Statement of Bartlett Naylor, Financial Policy Advocate, Public Citizen’s Congress Watch Division
Note: Today, U.S. Senate Committee on Banking, Housing, and Urban Affairs Chair Richard Shelby (R-Ala.) released a discussion draft of a bill intended for a committee vote next week. The 216-page draft contains 83 sections changing current banking law.
Chairman Shelby proposes major changes that threaten to undermine the already fragile Wall Street reforms intended to prevent another 2008 financial crisis.
The Shelby bill raises the threshold for close supervision of banks from $50 billion to $500 billion. America’s experience with the failure of large financial institutions has been disastrous. Removing safeguards that now apply constitutes a gamble that the nation can ill afford to lose.
The measure also eliminates the Volcker rule prohibition on gambling with taxpayer-backed FDIC deposits for any bank with less than $10 billion in assets. That’s simply an invitation for hedge funds to obtain a bank charter.
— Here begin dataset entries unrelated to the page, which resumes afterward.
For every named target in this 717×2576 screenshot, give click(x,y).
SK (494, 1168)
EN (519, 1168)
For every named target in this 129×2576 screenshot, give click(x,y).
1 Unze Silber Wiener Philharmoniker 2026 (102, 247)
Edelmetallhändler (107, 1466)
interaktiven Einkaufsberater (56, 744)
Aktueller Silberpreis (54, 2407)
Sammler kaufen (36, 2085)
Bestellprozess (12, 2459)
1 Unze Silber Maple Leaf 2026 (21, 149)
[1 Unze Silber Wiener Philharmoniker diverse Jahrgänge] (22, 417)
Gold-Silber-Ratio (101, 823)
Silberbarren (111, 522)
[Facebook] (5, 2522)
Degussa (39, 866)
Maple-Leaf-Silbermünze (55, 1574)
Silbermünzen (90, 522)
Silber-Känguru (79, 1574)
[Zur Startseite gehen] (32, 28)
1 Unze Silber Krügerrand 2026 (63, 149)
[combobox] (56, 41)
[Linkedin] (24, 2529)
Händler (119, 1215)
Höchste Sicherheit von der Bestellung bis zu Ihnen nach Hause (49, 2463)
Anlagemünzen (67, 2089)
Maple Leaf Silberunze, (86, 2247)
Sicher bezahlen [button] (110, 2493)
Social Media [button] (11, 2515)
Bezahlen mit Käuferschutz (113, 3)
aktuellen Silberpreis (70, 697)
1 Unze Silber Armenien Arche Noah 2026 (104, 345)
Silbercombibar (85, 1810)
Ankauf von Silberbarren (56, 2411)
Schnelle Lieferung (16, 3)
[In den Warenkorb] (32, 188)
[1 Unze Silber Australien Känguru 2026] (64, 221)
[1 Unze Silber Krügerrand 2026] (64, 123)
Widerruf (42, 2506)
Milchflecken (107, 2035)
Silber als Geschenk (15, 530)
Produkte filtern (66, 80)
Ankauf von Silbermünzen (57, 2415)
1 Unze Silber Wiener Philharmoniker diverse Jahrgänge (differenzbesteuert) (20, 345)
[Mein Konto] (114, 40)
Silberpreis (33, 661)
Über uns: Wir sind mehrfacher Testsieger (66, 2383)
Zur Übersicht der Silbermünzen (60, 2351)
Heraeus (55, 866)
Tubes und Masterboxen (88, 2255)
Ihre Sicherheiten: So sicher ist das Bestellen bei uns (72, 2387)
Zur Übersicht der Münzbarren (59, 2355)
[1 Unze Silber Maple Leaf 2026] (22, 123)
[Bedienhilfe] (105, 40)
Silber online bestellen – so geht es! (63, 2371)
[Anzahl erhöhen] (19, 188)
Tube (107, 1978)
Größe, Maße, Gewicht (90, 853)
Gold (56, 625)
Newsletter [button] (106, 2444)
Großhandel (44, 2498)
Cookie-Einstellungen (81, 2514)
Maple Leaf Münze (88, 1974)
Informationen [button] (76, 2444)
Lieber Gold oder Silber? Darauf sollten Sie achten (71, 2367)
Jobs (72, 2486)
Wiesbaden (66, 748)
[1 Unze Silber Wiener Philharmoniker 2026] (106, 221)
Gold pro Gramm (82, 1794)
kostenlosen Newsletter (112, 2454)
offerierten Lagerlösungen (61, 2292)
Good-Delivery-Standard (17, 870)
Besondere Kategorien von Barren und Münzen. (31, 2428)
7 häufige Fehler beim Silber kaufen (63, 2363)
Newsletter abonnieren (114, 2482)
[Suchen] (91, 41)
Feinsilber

The chairman’s draft subjects all the new Dodd-Frank reform rules to a regulatory review process designed to identify and repeal outdated rules. New rules for Wall Street have no place in a review process that is supposed to target old rules. This is nothing more than a thinly veiled and cynical attempt to gut Wall Street reforms under the radar.
The draft legislation also contains a number of other proposed changes that we are continuing to examine.
We urge committee members to remain committed to fundamental Wall Street reform. Any changes should be authored not by industry trade associations, but Americans who are part of the real economy that Wall Street should be serving.